Toby Henry Francis Jessel (11 July 1934 – 3 December 2018) was a British Conservative Party politician, who was the Member of Parliament for Twickenham from 1970 to 1997.

Early life
Jessel was born at Bearsted in Kent on 11 July 1934, the son of Winifred Levy (1905–1977) and Commander Richard Frederick Jessel, D.S.O. (1902–1988), a Royal Navy officer. He was the great-grandson of Marcus Samuel, 1st Viscount Bearsted, and his great-great uncle was the judge George Jessel. His sister Camilla married the Polish-born composer Andrzej Panufnik.

He received his formal education at the Royal Naval College, Dartmouth, and at Balliol College, Oxford.

Political career
Jessel joined the Conservative Party, and served as a councillor in the London Borough of Southwark from 1964. The same year, he contested Peckham in the general election and then in 1966 twice fought Kingston upon Hull North, first in a by-election and then at the general election which followed. He represented Richmond-upon-Thames on the Greater London Council between 1967 and 1973.
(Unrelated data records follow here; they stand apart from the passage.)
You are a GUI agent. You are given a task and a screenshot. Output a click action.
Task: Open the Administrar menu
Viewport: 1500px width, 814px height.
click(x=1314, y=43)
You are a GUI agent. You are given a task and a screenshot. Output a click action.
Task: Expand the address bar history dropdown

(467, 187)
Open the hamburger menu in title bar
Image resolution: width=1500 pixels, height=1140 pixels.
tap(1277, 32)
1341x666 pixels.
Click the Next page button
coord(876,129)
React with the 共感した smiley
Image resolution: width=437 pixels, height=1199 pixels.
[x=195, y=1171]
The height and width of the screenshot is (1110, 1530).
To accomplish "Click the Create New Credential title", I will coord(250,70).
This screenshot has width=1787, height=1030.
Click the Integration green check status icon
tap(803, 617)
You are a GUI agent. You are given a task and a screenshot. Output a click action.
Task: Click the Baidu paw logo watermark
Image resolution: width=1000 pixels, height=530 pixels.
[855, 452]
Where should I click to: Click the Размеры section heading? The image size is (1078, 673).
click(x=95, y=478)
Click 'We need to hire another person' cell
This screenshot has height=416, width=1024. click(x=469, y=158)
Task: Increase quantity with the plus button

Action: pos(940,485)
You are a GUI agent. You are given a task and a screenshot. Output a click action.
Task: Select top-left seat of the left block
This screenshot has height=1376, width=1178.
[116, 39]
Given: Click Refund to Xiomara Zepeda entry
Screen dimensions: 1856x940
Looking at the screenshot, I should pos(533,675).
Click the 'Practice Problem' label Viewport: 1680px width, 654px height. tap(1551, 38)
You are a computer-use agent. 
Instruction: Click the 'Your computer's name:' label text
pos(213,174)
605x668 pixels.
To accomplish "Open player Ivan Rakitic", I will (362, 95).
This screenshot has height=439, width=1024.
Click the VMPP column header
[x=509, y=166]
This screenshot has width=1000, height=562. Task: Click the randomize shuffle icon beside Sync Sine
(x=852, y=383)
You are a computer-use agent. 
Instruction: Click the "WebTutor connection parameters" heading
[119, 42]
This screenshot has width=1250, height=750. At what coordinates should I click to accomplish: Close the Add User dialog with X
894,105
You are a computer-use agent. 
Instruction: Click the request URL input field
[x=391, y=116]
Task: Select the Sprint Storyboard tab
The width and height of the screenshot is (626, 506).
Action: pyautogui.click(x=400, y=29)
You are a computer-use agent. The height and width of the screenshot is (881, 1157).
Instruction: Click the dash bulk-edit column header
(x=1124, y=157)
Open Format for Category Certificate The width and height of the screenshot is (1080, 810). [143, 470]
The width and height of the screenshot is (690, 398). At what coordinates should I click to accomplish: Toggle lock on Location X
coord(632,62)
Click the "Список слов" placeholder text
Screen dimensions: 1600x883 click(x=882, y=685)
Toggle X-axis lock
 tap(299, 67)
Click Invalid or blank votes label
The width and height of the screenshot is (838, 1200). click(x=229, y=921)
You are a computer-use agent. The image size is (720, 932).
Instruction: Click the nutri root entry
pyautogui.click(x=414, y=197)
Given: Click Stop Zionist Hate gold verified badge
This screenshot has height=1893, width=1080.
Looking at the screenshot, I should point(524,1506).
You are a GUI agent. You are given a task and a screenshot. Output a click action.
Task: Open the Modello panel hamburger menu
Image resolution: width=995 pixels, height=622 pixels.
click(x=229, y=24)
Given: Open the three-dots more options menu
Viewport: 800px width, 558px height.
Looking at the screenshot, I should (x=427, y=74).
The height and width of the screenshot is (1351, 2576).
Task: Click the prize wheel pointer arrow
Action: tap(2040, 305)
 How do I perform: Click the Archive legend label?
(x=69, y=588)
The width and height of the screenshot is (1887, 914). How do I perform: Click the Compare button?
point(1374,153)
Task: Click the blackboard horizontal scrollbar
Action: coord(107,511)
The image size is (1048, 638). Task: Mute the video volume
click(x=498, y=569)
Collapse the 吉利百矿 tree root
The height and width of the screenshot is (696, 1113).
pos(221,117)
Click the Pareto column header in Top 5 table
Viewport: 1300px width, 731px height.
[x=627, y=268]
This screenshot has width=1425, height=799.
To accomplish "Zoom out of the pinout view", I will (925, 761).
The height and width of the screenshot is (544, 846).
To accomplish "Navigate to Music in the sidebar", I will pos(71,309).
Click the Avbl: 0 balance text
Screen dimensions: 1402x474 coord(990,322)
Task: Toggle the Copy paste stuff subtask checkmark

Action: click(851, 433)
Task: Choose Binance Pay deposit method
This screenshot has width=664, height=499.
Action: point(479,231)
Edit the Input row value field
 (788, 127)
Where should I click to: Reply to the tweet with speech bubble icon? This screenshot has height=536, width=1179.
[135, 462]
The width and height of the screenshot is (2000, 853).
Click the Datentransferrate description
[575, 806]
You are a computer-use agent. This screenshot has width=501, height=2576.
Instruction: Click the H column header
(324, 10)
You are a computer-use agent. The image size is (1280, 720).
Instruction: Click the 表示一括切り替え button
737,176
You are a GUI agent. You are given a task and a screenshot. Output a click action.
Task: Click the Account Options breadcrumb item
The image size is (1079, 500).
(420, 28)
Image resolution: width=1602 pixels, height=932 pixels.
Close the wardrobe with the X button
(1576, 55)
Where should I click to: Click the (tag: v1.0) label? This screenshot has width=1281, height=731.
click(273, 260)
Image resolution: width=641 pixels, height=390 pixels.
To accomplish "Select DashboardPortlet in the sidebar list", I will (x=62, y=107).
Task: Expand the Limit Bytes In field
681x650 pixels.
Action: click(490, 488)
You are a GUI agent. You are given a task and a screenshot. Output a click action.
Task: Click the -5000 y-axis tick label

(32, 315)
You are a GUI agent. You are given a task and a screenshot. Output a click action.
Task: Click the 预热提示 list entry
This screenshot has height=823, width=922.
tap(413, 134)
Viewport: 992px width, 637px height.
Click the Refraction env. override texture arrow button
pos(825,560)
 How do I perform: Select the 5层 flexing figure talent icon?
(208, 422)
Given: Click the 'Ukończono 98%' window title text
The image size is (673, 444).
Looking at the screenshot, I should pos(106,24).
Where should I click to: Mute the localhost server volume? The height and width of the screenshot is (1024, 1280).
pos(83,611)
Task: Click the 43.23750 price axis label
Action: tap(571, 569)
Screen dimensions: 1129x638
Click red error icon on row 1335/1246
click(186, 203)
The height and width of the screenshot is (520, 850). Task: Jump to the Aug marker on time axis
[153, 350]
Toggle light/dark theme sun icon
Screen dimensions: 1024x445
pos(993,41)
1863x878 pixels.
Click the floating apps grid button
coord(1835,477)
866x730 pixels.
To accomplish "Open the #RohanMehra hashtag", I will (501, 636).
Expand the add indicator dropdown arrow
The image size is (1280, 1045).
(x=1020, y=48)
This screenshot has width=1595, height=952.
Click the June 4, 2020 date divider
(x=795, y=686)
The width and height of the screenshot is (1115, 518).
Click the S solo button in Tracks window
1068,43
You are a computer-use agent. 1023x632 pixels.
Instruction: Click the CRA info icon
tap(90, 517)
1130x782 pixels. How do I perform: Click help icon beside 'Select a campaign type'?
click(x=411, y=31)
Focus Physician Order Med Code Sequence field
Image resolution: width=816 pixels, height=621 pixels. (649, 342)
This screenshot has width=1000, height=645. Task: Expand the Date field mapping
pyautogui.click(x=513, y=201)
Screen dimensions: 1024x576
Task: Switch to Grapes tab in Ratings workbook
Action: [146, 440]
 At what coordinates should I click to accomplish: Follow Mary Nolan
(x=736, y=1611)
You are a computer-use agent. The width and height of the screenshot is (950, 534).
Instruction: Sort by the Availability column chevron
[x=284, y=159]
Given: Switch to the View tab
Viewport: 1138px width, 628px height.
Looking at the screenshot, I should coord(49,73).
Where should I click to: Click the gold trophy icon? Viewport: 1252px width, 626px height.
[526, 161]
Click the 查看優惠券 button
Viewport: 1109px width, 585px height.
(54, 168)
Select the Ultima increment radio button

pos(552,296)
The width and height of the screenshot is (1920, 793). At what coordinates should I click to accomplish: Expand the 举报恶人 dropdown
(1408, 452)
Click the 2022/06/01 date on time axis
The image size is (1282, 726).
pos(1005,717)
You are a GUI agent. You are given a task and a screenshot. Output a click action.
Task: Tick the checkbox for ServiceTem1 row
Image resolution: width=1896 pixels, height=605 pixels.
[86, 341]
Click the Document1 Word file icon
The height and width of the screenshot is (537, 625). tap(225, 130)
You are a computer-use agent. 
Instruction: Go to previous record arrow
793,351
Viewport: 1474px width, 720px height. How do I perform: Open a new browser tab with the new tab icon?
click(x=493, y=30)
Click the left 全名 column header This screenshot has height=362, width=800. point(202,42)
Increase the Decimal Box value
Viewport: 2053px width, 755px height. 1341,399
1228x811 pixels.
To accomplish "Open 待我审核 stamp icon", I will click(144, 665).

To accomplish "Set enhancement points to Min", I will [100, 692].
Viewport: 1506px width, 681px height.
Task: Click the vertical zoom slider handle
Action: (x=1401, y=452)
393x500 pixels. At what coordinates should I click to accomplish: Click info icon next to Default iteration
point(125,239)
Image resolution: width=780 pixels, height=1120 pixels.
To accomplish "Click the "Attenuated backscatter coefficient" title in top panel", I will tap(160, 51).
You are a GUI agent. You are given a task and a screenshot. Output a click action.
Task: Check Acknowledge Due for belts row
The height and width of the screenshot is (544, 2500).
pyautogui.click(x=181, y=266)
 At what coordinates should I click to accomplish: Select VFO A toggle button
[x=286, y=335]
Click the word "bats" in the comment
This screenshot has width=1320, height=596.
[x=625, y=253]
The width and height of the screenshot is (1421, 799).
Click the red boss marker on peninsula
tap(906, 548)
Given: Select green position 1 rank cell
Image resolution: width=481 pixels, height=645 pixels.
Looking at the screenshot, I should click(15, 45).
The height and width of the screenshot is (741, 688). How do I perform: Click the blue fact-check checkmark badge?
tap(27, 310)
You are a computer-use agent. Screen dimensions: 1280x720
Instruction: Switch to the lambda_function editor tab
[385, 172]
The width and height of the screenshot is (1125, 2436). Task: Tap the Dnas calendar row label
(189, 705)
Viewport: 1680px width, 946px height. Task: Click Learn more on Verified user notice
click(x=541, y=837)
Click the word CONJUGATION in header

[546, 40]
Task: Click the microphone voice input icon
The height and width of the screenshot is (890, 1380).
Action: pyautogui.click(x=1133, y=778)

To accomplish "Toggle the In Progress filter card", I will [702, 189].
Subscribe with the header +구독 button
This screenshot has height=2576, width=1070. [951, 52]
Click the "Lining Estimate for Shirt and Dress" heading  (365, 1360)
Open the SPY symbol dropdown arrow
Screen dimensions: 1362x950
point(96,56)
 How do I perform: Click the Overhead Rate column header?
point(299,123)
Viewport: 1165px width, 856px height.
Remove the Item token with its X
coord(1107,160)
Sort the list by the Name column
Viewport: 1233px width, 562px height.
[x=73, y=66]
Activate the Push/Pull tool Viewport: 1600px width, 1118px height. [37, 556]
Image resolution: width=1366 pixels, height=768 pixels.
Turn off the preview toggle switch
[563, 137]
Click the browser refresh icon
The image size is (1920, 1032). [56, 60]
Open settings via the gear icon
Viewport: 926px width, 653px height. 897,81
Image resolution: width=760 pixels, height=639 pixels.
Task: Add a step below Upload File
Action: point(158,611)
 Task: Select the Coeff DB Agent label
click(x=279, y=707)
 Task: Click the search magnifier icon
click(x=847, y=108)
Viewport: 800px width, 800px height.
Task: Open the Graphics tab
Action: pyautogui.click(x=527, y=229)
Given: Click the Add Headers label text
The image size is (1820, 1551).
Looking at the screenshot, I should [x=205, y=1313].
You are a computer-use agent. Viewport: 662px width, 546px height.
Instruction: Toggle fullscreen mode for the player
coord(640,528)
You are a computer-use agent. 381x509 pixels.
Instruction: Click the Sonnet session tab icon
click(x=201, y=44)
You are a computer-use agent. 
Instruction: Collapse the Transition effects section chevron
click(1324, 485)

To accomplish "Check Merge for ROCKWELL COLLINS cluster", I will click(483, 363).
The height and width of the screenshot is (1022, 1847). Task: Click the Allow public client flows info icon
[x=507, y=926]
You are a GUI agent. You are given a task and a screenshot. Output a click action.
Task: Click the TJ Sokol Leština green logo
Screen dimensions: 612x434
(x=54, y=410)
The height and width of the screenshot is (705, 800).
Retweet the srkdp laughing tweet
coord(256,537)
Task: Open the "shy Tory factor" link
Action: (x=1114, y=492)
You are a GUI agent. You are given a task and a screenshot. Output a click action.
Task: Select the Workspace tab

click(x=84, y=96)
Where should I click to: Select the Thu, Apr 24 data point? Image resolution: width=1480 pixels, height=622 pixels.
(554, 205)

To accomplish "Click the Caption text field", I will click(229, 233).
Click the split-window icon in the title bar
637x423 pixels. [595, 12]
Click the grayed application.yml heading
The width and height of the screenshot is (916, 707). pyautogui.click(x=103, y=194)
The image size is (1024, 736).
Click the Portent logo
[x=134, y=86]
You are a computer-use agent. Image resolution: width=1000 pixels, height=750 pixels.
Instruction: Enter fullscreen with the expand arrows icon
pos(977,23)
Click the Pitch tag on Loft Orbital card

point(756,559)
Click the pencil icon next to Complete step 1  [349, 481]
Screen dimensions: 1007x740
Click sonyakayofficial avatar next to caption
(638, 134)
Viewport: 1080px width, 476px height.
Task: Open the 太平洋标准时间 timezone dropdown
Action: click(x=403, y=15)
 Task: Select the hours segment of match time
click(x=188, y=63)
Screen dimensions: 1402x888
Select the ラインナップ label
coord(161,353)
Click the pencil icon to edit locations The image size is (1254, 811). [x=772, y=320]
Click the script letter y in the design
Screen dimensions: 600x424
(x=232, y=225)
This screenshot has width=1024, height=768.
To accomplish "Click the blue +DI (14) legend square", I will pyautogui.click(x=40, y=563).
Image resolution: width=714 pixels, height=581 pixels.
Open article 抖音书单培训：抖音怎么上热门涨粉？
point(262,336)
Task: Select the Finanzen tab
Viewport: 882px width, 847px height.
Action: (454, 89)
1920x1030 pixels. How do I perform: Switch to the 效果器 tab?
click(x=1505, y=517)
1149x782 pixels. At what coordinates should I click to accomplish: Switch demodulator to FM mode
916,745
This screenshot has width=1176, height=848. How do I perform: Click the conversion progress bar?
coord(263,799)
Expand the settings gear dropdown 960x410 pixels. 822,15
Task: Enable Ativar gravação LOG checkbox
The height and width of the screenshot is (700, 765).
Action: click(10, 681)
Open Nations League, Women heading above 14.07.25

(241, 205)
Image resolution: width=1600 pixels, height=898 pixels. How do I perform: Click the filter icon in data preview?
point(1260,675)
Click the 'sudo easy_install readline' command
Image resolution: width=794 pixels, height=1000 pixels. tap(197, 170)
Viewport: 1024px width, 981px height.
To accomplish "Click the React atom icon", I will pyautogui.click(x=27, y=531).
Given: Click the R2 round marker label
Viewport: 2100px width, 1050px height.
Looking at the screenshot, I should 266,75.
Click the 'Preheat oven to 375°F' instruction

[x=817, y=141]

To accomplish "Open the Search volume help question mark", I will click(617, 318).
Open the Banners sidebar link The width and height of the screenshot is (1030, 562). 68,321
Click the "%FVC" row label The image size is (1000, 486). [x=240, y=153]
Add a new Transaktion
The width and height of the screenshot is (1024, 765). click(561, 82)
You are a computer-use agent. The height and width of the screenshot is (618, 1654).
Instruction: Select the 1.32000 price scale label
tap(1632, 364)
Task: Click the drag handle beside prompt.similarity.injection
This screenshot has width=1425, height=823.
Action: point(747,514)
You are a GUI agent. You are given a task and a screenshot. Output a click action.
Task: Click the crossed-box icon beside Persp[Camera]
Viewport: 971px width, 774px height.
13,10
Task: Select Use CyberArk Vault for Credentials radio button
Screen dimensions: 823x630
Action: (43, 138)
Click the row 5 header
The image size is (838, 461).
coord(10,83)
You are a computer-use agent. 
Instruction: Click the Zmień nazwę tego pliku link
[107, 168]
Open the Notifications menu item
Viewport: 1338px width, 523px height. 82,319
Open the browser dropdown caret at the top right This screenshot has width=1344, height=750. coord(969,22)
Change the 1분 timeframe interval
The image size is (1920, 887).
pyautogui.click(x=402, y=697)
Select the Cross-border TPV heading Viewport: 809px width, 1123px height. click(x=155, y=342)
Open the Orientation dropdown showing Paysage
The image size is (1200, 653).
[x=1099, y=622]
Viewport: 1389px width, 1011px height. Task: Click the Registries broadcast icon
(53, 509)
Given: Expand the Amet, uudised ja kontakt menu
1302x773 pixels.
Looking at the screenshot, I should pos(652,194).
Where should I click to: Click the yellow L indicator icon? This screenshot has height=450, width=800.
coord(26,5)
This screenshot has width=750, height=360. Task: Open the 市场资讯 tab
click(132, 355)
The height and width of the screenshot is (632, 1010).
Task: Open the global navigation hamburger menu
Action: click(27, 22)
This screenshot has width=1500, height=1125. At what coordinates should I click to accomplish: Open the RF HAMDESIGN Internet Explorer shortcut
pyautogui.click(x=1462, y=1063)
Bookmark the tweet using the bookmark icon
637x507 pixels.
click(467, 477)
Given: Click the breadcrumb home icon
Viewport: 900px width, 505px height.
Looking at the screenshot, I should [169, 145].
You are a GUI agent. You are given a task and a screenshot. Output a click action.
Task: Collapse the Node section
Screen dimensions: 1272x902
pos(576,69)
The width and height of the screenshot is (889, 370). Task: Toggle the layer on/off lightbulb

He was elected as the Member of Parliament for Twickenham at the 1970 general election (the seat having been vacant since the death of Gresham Cooke on 22 February 1970), and held it for almost 30 years until being defeated in the 1997 general election by Vince Cable of the  Liberal Democrats.

Personal life
Jessel married Philippa Jephcott in 1967; they were divorced in 1973. Their only child, Sarah, was killed in a car accident in 1976 at the age of five. He married his second wife, Eira Heath, in 1980. Jessel's elder brother, Oliver, died on 21 June 2017.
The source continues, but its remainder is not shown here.